Justement, je la regarde réajuster lesdites lunettes sur son nez avant de replonger ses mains dans une petite sacoche qu'elle porte en bandoulière, pour en sortir deux bracelets violets, qu'elle nous tend.
— Ces bracelets signifient que vous êtes en cure. C'est simplement pour que les autres évitent de vous poser trop de questions et que nous sachions qu'il faut garder un œil sur vous, en cas de problème. Ils calculent vos signes vitaux et les transmettent sur des machines que seules Madigan et moi connaissons et utilisons. Il y a également une petite caméra incrustée à l'intérieur afin de suivre vos moindres mouvements. Question de sécurité, avec la remontée des souvenirs certaines personnes peuvent devenir violentes. Comme l'a dit Calliste, je m'appelle Eloeiz, j'ai vingt-trois ans et je suis arrivée quelques mois après Madigan. J'effectuais des études de médecine avant que les androïdes ne débarquent et maintenant j'aide en tant qu'infirmière, même si on ne se nomme pas ainsi.

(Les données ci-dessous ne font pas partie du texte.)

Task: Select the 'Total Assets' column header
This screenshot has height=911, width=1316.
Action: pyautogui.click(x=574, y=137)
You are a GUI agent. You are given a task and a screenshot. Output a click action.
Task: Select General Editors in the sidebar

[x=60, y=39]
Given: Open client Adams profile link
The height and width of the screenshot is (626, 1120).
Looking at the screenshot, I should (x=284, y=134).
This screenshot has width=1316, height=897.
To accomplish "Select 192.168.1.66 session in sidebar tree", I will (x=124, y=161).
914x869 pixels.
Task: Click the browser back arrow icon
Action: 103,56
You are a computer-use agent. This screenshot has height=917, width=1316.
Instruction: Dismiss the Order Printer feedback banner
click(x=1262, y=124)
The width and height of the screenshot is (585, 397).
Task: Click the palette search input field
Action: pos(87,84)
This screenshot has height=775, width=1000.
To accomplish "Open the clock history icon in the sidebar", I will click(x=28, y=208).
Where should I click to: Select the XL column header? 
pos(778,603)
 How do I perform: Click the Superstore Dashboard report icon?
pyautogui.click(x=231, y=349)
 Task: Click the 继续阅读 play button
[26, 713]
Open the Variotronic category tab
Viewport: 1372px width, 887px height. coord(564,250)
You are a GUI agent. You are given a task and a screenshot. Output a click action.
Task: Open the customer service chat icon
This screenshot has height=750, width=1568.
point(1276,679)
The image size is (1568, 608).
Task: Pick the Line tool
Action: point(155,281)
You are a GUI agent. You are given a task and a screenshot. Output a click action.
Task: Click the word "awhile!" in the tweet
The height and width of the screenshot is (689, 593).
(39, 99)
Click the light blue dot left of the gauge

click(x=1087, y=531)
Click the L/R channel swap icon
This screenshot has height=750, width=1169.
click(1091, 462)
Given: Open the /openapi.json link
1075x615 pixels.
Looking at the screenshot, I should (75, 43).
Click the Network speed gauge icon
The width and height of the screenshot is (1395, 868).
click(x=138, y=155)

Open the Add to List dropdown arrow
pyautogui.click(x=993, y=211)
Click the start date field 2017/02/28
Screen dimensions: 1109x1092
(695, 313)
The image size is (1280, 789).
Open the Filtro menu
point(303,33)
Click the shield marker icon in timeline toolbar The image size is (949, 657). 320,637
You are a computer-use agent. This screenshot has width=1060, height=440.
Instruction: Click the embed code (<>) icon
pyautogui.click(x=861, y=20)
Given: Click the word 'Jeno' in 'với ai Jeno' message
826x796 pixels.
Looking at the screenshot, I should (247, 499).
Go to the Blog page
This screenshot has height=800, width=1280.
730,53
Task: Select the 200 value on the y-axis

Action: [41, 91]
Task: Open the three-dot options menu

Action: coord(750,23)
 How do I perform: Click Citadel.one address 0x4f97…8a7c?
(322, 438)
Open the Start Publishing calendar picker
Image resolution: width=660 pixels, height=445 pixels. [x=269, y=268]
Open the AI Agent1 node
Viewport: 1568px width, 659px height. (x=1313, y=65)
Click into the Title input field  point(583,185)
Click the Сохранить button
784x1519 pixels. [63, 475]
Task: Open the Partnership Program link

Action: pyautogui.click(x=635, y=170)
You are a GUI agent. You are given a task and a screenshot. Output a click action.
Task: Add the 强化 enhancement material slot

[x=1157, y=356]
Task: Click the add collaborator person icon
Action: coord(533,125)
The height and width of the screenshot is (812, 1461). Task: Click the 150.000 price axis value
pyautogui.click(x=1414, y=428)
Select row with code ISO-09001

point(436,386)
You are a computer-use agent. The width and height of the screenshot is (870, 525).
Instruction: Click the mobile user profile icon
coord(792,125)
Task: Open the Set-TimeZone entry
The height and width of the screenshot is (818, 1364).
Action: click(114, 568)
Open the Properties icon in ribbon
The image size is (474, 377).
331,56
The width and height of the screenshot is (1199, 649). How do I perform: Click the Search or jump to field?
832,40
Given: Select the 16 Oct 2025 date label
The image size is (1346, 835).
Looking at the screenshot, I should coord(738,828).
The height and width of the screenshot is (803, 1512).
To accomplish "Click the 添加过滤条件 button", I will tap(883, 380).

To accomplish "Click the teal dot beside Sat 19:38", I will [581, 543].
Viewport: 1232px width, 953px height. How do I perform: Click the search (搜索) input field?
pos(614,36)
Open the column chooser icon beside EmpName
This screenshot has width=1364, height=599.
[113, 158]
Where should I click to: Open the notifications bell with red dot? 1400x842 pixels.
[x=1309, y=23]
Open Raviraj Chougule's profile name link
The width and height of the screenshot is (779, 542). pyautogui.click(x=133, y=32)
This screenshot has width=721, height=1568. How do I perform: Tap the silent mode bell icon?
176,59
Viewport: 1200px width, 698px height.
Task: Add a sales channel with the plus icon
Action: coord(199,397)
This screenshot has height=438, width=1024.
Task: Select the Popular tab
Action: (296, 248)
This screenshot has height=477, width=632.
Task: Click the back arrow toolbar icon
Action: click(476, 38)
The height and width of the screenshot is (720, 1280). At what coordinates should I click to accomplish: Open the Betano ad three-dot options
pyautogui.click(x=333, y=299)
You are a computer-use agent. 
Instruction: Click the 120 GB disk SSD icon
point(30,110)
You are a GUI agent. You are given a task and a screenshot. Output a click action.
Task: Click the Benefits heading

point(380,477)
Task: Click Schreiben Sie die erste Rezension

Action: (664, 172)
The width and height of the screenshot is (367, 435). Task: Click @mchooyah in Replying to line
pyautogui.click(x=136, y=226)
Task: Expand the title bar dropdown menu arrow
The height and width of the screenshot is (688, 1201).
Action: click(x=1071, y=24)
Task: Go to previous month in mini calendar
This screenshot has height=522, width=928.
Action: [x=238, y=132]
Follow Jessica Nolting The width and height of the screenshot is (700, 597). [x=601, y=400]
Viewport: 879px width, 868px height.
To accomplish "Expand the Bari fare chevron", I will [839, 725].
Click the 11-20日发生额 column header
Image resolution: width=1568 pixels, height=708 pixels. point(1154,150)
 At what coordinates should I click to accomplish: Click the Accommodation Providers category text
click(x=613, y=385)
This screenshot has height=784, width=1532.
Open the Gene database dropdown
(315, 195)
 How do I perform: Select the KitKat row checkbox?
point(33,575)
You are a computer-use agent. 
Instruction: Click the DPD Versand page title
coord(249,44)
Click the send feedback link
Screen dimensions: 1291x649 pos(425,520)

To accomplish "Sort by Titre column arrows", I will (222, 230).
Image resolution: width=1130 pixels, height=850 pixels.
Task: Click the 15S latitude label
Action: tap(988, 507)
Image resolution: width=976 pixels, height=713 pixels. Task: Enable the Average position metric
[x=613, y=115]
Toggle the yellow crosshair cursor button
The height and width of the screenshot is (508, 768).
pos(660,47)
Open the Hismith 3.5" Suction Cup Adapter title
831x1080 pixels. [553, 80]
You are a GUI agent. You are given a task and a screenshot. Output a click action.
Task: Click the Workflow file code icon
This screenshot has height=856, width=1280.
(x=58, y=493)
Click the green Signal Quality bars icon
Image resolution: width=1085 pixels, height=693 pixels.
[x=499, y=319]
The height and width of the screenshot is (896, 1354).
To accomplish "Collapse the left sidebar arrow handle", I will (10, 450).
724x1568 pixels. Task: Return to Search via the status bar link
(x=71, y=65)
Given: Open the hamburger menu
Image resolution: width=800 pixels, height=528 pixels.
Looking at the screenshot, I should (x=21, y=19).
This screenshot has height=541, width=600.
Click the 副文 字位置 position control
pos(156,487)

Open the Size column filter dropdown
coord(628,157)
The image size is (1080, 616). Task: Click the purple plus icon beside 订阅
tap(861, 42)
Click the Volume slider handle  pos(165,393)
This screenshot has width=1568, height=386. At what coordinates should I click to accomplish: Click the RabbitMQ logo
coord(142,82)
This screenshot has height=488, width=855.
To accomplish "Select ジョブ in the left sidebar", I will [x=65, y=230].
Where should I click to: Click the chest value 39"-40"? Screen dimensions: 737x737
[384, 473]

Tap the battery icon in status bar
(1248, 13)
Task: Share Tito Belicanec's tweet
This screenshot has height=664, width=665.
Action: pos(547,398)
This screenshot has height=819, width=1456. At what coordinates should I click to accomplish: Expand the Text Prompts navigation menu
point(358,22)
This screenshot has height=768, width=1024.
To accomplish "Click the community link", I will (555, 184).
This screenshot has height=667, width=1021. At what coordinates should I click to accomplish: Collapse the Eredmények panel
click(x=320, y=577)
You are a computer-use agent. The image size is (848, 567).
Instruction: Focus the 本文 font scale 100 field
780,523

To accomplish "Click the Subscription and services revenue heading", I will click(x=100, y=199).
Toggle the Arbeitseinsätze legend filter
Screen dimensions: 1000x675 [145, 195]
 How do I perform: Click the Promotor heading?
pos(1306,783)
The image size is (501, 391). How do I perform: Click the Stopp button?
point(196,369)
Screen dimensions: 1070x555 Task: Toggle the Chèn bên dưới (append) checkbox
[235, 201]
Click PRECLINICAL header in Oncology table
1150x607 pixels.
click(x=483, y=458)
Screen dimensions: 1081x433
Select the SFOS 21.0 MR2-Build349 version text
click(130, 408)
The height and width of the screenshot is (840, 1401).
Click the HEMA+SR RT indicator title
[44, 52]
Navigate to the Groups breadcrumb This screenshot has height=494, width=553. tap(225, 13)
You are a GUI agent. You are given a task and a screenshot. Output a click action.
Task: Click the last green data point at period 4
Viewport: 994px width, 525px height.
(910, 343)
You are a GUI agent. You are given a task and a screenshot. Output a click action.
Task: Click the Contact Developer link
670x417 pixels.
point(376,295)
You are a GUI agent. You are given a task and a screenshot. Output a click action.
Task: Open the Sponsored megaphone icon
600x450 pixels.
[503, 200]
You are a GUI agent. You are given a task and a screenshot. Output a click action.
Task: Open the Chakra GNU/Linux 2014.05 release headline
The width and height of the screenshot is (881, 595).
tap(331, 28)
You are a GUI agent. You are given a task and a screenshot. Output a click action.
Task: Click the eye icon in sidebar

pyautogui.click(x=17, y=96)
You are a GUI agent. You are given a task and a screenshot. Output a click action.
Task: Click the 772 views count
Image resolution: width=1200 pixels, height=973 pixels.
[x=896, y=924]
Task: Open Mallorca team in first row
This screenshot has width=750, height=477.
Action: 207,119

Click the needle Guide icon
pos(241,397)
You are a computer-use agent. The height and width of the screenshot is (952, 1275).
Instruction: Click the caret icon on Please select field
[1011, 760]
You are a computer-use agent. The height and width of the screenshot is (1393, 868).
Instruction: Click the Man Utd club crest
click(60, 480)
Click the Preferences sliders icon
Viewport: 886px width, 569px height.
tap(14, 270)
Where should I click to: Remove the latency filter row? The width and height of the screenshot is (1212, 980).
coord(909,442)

Je suis une sorte de conseillère de santé, si vous préférez. Je suis chez les Survivants depuis trois ans et demi, se présente la jeune femme.
J'enfile le bracelet pendant sa présentation, absorbant les informations comme je le fais depuis le début de la journée. Je crois sentir le début d'une migraine pointer. Je vais très certainement oublier la moitié de toutes ces informations avant la nuit, c'est presque certain.
Mes yeux se posent sur le bracelet, qui n'est qu'une fine bande de tissu violette qui s'adapte parfaitement à mon poignet et s'y attache fermement. Je tente de passer un doigt entre ma peau et le tissu pour le détacher, sans succès.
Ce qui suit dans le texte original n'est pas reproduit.